For many surgeons, the possibility of going back into the operating room to review the actions they carried out on a patient could provide invaluable medical insights.
Using a mix of Facebook's PyTorch framework and machine-learning platform Allegro Trains, med-tech company theator is now providing surgeons with a tool that lets them watch over and analyze in detail the past operations they have performed, and access video footage of procedures carried out by colleagues around the world.
Dubbed the "surgical intelligence platform", theator's platform uses computer vision technology to extract key information from videos taken during surgical operations. The data is annotated, compiled and organized to let doctors review specific content by simply typing in key words through the platform. Surgeons can use the tool to jump to a specific step, re-watch critical moments, or access analysis about the procedure, such as time taken to perform a given action.

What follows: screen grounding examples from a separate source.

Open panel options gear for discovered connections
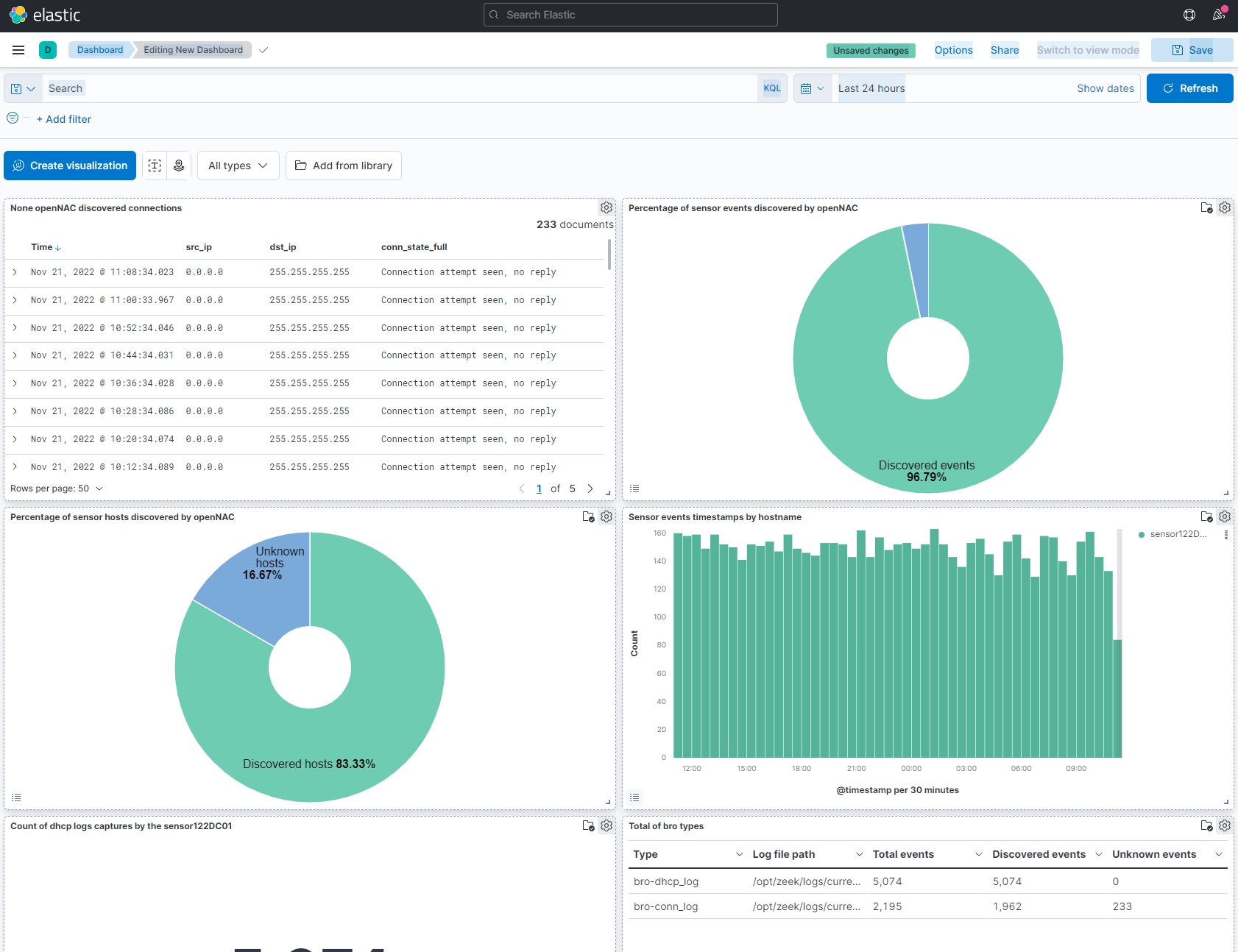Image resolution: width=1238 pixels, height=952 pixels. coord(606,208)
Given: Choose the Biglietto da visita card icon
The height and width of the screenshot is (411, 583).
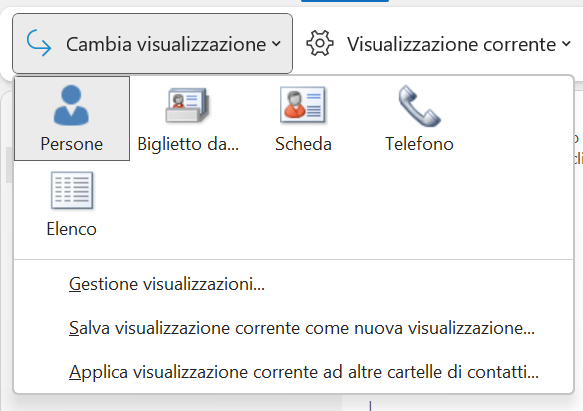Looking at the screenshot, I should click(x=187, y=105).
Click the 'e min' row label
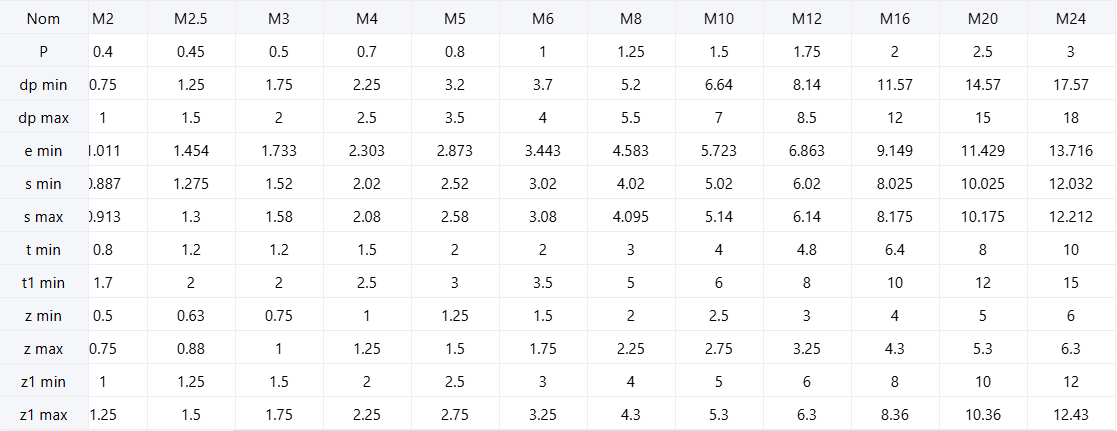 coord(43,150)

theator's data scientists use a number of sophisticated machine-learning models to index and catalogue the video content provided by surgeons – but they quickly realized, as they were faced with mounting content, that manually training the models was a task more challenging than anticipated.
"We realized that running all of these processes manually was infeasible and automating training pipelines was an absolute must," said Omri Bar, research team lead at theator in a new blog post. "Now, when new data comes in, it's immediately processed and fed directly into training pipelines – speeding up workflow, minimizing human error, and freeing up our research team for more important tasks."
Machine-learning pipelines consist of many different processes including data collection, preparation and cleaning, feature extraction or model validation. These tasks are traditionally completed by data scientists, which is more costly and can take up to several months.